Federazione Italiana Giuoco Calcio

Successo in rimonta con i gol di Eder e Bonucci, per 5 Azzurri un esordio da favola

All’Amsterdam Arena arriva la seconda vittoria in cinque giorni per la Nazionale che, dopo il 2-0 di Palermo all’Albania nelle qualificazioni Mondiali, batte 2-1 in rimonta i padroni di casa dell’Olanda grazie ai gol di Eder e Bonucci. Gian Piero Ventura può festeggiare così il primo successo in amichevole da Ct in una serata che vede anche l’esordio di cinque Azzurri, a conferma delle potenzialità di una squadra giovane ma già capace di togliersi diverse soddisfazioni.

Rispetto alla gara con l’Albania, Ventura presenta sei novità nell’undici iniziale: tra i pali Donnarumma prende il posto di Buffon e a 18 anni e 31 giorni fa il suo esordio dal primo minuto, diventando così anche il più giovane portiere titolare di sempre in maglia azzurra. Cambia anche il modulo e dal 4-2-4 si passa al 3-4-1-2, con Verratti a ridosso del tandem offensivo formato da Immobile ed Eder. In cabina di regia spazio a Parolo e De Rossi, capitano per l’occasione, mentre sulle fasce il Ct si affida a Zappacosta e Darmian. Al centro della difesa c’è Bonucci, affiancato stavolta da Rugani e Romagnoli.

Senza un vero e proprio centravanti di ruolo e con Depay preferito a Dost, l’Olanda punta sulla velocità degli esterni Promes e Lenz, che al 4’ costruiscono la prima occasione del match: è Darmian a disturbare Lens e a deviare in angolo il colpo di testa dell’attaccante del Fenerbahce.
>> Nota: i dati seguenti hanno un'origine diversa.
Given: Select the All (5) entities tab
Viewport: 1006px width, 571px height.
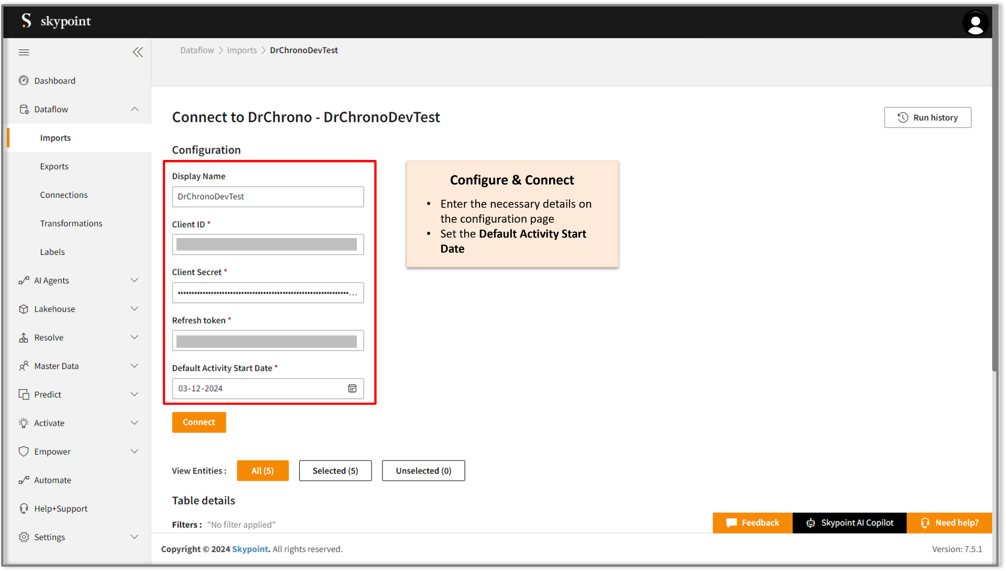Looking at the screenshot, I should pyautogui.click(x=263, y=471).
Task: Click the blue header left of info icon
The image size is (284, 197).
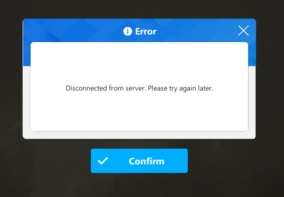Action: [72, 30]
Dopo una conclusione a lato di Eder, botta e risposta nel giro di un minuto: al 10’ gli Oranje passano grazie ad una sfortunata autorete di Romagnoli su tiro cross di Promes, ma giusto il tempo di rimettere il pallone al centro del campo ed Eder firma l’1-1 sfruttando una corta respinta di testa del laziale Hoedt e battendo con un preciso diagonale destro Zoet.
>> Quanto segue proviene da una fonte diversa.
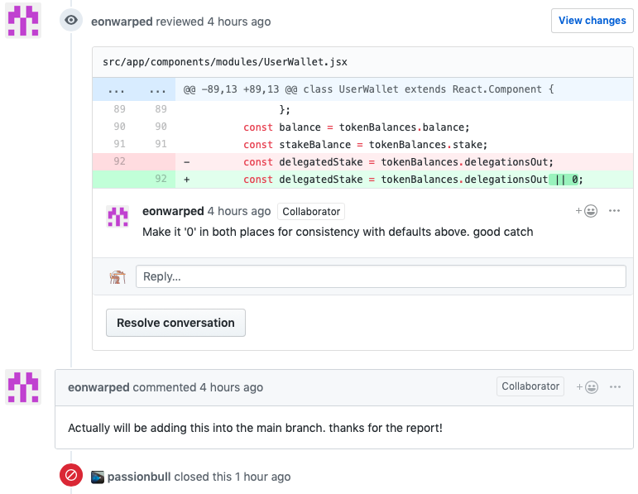Click the eye review icon in timeline
638x494 pixels.
tap(72, 21)
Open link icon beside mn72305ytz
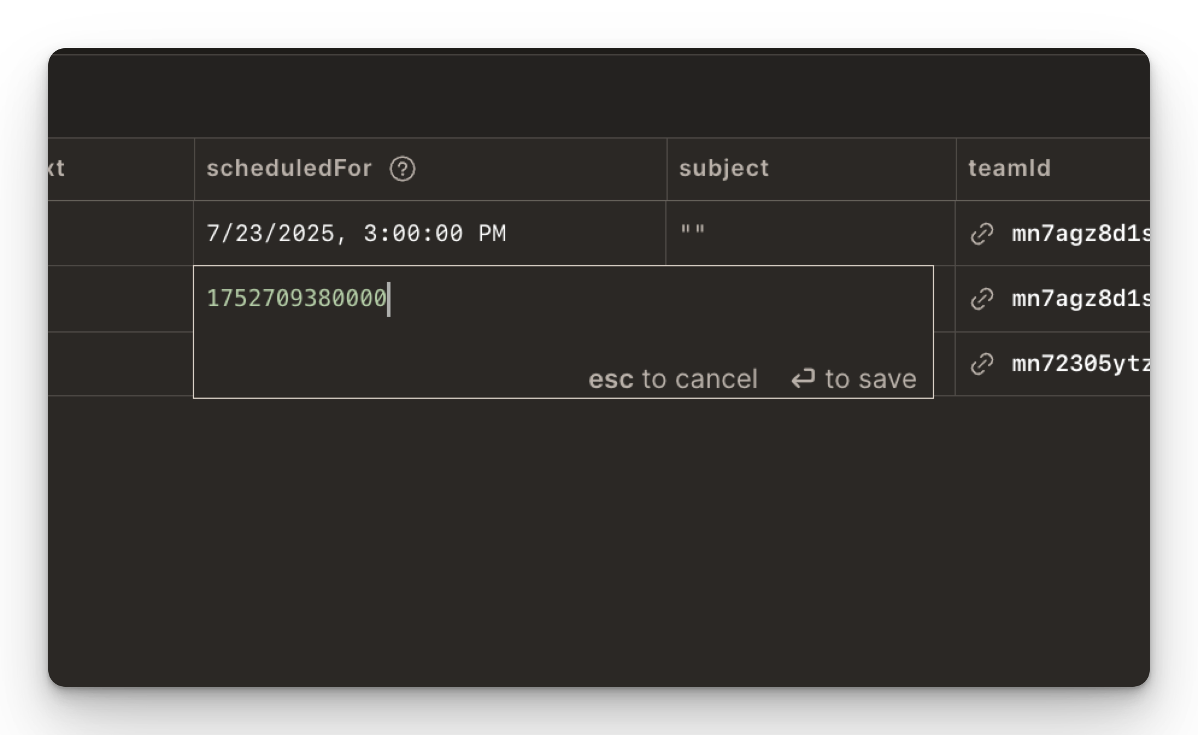The width and height of the screenshot is (1198, 735). coord(982,364)
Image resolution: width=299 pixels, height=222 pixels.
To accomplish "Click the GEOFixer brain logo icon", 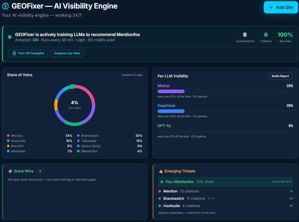I will (x=5, y=6).
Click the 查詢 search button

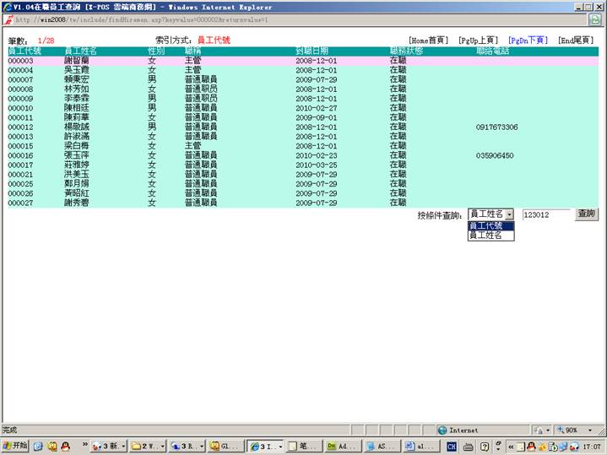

Strootman marca a uomo Verratti e gli Azzurri provano a saltare il centrocampo con i lanci per i due attaccanti di quello che è il regista difensivo della squadra di Ventura, Leonardo Bonucci. Al 27’ i padroni di casa sfiorano il gol con Martins Indi, che salta più in alto di Romagnoli e colpisce la parte alta della traversa. Ma è l’Italia a portarsi avanti alla mezzora con Leonardo Bonucci, lesto a raccogliere una corta respinta di Zoet sul colpo di testa di Parolo e a scaricare da pochi passi in rete il pallone del 2-1. Al 37’ finisce la partita di De Rossi, costretto a lasciare il campo per un colpo subito e sostituito dall’esordienteGagliardini. A inizio ripresa entrano anche Belotti al posto di Immobile e Spinazzola per Zappacosta, l’Italia difende con ordine ma rischia al 58’, quando un disimpegno errato di Bonucci permette a Promes di presentarsi davanti a Donnarumma, che si distende e devia la debole conclusione dell’ala dello Spartak Mosca.
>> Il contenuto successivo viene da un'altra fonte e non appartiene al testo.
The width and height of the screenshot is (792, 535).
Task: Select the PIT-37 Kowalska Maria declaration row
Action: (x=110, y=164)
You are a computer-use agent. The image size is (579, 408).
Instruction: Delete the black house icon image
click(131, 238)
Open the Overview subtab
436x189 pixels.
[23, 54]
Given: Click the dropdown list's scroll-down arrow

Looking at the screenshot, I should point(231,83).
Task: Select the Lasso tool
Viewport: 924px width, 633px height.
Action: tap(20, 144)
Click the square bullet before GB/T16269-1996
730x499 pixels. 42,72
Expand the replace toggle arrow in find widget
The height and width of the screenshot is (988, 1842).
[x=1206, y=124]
Arriva anche l’esordio di Petagna, che rileva Eder, mentre Belotti si rende per due volte pericoloso in area, prima con una girata ribattuta da Martins Indi e poi con un tiro deviato da Zoet.  L’Olanda va alla ricerca del pareggio, ma è ancora l’Italia a dieci minuti dal termine a sfiorare il 3-1 con Spinazzola, che si invola verso la porta e impegna seriamente Zoet. Nel finale il neo entrato Sneijder chiama per due volte alla respinta Donnarumma, poi è la volta degli ultimi esordi della serata, con l’ingresso in campo di D’Ambrosio e Verdi, che con il resto della squadra vanno a festeggiare la vittoria sotto lo spicchio dei tifosi Azzurri presenti all’Amsterdam Arena.